Supplied data Start Marker
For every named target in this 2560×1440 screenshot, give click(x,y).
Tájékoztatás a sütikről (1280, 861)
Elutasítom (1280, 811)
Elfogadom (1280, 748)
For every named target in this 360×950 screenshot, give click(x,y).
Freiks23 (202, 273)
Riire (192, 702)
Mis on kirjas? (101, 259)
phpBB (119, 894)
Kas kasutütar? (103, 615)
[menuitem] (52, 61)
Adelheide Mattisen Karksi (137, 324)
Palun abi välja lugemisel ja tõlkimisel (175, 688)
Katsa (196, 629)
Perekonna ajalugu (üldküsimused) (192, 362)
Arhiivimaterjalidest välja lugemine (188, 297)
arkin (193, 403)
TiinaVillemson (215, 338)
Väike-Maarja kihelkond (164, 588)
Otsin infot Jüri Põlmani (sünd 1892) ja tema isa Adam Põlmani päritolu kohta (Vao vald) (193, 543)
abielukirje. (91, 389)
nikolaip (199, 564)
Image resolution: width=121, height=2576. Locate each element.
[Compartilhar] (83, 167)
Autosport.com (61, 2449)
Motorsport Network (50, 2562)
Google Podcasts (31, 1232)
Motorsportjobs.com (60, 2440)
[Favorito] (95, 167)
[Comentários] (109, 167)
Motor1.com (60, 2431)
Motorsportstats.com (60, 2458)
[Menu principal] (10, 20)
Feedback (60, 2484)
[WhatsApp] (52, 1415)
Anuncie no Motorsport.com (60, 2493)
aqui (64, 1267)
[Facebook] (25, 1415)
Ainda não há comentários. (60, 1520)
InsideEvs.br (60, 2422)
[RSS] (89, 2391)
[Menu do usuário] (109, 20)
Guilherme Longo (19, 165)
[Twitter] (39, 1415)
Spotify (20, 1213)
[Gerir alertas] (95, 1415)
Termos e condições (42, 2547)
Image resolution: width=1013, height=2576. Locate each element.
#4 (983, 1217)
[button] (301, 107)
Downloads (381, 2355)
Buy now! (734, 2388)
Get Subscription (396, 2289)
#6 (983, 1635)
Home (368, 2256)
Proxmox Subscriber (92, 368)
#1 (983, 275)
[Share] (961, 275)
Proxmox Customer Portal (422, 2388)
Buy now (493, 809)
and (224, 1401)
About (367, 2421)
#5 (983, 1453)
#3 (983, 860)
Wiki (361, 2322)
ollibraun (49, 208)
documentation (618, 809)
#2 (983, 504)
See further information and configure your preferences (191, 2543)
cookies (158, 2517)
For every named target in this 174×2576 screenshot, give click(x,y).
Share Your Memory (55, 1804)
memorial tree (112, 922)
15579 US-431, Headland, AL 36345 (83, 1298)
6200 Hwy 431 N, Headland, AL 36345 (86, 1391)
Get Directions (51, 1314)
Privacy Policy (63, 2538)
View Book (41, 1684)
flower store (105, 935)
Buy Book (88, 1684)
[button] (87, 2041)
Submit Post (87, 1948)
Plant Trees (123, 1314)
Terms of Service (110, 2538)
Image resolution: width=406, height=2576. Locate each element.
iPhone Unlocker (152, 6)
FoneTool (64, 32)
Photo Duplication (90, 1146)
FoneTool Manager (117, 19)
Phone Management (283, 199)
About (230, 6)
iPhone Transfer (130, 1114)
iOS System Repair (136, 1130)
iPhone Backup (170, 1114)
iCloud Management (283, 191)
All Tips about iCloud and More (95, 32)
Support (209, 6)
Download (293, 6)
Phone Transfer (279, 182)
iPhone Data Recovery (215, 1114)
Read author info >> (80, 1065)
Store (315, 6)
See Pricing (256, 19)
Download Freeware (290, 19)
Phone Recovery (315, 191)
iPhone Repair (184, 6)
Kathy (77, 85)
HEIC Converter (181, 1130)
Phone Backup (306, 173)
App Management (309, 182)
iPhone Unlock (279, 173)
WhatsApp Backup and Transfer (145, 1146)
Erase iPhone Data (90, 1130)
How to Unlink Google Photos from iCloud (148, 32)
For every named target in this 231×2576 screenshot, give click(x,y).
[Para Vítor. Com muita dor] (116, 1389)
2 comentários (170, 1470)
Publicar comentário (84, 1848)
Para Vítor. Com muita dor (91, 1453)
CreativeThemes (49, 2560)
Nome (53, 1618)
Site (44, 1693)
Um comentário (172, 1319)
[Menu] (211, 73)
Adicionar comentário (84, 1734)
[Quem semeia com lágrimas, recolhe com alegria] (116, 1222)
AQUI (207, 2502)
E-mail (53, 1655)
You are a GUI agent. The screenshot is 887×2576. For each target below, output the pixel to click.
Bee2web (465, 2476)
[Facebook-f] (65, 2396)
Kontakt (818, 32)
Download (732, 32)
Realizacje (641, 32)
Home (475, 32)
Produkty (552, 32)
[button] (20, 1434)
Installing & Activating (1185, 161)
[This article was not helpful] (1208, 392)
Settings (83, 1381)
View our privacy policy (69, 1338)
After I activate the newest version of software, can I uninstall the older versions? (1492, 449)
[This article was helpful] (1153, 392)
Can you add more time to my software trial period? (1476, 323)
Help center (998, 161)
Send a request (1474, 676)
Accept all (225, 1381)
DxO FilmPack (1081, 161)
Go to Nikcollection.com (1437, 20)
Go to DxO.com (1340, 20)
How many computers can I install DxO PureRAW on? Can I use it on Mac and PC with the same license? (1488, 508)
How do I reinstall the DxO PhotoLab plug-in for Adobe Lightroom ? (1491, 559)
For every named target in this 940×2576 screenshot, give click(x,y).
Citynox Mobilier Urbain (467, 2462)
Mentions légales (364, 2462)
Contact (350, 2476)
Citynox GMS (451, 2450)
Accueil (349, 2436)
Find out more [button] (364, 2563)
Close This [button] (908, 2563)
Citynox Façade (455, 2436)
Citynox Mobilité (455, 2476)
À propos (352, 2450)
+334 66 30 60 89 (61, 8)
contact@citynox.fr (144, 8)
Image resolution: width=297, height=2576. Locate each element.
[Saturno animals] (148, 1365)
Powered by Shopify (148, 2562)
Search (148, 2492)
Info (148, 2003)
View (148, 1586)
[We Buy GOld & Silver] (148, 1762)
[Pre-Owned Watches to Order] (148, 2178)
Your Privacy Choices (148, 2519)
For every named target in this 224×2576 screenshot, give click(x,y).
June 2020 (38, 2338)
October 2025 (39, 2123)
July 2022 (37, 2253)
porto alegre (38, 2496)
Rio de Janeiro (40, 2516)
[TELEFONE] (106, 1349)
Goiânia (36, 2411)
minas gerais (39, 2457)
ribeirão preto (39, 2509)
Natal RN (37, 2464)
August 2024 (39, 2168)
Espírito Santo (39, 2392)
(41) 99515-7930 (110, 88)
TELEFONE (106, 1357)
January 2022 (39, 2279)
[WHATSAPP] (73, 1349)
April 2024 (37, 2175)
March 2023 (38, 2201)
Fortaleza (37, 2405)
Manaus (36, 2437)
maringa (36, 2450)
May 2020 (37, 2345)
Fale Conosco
Supplied data End Marker
Activity -> Go through the listing above and copy each line that contains "Backup".

Answer to this problem ->
iPhone Backup (170, 1114)
Phone Backup (306, 173)
WhatsApp Backup and Transfer (145, 1146)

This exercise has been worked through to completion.